Pour Andréa Tueni, trader chez Saxo Banque, les annonces d’EDF ne sont pas faites pour améliorer la visibilité sur le titre, “au contraire”. “La reprise des réacteurs de Tricastin reste imprévisible en sachant que sur ce dossier, EDF est complètement dépendant de l’Etat”, indique-t-il.

“UN BON POINT D’ENTRÉE”

Pour 2017, EDF vise désormais une production nucléaire de 383-387 Th (térawatts/heure), contre un objectif précédent de 385-392 Th. Il avait déjà abaissé cet objectif en septembre, lorsque l’Autorité de sûreté nucléaire (ASN) lui avait imposé la mise à l’arrêt provisoire du Tricastin.

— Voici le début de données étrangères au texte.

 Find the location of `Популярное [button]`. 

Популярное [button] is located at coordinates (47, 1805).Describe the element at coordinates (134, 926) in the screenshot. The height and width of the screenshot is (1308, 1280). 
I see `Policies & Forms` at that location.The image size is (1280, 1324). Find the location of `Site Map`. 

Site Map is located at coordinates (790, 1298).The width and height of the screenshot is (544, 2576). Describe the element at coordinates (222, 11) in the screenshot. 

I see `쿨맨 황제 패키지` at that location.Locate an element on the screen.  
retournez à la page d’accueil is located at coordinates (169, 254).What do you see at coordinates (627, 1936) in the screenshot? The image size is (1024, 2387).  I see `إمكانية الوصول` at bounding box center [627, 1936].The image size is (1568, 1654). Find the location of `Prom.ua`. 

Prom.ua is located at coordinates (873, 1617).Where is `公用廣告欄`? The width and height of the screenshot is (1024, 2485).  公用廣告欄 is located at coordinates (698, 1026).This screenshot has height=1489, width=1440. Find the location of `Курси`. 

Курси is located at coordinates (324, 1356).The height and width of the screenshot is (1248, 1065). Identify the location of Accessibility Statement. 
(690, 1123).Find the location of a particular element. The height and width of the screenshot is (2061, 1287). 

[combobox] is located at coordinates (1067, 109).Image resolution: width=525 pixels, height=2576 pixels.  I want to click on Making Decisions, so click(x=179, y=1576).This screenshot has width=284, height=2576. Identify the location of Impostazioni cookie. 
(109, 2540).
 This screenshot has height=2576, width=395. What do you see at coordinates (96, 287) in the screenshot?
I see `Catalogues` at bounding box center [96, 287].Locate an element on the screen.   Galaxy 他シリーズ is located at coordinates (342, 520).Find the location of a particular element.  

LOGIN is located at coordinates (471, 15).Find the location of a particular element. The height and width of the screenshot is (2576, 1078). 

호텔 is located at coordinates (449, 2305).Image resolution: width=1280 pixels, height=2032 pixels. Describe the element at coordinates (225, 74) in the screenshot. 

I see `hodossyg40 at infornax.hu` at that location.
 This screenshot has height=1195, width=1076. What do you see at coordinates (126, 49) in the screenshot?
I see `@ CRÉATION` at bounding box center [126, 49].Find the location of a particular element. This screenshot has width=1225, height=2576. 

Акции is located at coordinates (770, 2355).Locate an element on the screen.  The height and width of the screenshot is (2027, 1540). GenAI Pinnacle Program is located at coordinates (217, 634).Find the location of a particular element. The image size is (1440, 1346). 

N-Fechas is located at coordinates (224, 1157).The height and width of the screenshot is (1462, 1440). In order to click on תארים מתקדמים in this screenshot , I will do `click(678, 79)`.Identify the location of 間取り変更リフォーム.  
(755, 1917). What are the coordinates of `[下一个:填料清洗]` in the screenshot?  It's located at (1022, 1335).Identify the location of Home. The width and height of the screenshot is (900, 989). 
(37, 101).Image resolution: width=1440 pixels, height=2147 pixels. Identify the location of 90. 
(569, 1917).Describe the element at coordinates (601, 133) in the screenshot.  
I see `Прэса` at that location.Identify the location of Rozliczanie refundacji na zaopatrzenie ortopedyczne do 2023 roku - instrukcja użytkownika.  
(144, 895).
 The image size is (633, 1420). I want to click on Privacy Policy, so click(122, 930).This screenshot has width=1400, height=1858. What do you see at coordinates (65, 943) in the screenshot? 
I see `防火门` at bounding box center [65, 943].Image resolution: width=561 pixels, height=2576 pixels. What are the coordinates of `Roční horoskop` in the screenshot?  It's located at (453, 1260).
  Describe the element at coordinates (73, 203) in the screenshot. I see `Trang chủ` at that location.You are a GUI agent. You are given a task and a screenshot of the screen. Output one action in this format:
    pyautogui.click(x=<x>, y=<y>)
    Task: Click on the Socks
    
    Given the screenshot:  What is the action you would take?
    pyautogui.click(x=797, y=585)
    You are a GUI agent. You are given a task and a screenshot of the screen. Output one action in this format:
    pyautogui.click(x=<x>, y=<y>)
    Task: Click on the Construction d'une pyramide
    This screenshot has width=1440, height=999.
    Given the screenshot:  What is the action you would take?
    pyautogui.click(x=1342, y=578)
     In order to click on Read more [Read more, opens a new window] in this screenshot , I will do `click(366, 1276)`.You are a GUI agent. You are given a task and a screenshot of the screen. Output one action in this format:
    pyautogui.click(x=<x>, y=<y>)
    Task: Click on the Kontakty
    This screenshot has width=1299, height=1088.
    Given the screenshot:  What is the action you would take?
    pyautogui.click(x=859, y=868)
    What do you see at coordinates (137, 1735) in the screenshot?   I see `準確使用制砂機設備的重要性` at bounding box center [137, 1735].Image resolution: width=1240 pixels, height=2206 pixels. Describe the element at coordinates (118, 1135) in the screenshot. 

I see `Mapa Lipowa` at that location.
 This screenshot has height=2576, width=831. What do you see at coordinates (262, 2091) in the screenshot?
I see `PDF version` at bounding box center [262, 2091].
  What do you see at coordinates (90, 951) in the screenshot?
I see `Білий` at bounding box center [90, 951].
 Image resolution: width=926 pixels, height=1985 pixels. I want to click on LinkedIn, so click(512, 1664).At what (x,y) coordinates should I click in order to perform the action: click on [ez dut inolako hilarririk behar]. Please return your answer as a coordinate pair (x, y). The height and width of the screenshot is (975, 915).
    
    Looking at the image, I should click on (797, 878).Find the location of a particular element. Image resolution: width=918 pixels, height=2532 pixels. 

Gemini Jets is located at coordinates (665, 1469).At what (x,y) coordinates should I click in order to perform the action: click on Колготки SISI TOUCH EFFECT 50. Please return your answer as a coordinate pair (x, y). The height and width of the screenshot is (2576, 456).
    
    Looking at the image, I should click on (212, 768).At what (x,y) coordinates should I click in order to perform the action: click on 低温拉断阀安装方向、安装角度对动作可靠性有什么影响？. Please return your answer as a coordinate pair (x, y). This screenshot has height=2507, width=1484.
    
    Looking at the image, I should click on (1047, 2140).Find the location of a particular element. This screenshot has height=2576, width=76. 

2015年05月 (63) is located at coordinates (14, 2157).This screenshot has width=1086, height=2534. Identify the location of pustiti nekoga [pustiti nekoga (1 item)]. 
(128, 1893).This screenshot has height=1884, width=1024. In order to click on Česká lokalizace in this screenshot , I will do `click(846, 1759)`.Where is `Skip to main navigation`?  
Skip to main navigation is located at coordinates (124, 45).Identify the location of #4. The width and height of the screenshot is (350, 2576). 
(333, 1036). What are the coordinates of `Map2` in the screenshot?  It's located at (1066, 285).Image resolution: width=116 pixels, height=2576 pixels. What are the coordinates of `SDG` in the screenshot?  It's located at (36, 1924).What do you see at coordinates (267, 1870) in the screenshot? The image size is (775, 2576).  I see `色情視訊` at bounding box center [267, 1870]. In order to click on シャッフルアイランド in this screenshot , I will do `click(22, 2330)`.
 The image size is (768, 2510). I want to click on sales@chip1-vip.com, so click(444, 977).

De son côté, l’objectif d’Ebitda est revu entre 13,4 milliards à 14 milliards d’euros, contre une précédente prévision comprise entre 13,7 milliards et 14,3 milliards.

Les analystes de Morningstar indiquent pour leur part avoir réduit de 2% leur prévision d’Ebitda pour 2017, à 13,7 milliards d’euros et avoir abaissé de 14% leur estimation de résultat net ajusté pour 2017, à 1,1 milliard d’euros.

Ils jugent en particulier “déroutante” la communication financière d’EDF. “Il est consternant de constater que le groupe a abaissé ses objectifs financiers pour 2017 un mois après les avoir confirmés”, relèvent-ils.

“L’absence d’indications sur les objectifs financiers pour 2018 soulève aussi quelques inquiétudes”, ajoutent les analystes.

Ils soulignent toutefois qu’EDF devrait grandement bénéficier de la hausse des prix de l’électricité sur la période 2018-2020. “Par conséquent, toute faiblesse de l’action constitue un bon point d’entrée selon nous”, indiquent-ils.

Un avis partagé par les analystes de Jefferies, qui ont maintenu leur recommandation à l’achat entamée au début du mois.

“Bien que l’abaissement des objectifs n’aide pas et implique un risque d’ajustement à la baisse de l’ordre de 3% sur le consensus, nous pensons que ce risque est contrebalancé par le potentiel haussier lié à la hausse des prix du carbone et à une réglementation plus favorable en France”, soulignent-ils.

Selon des données Thomson Reuters, sur les 21 analystes couvrant EDF, 10 sont positionnés à l’achat, 5 ont une position neutre et 6 conseillent de “vendre” le titre.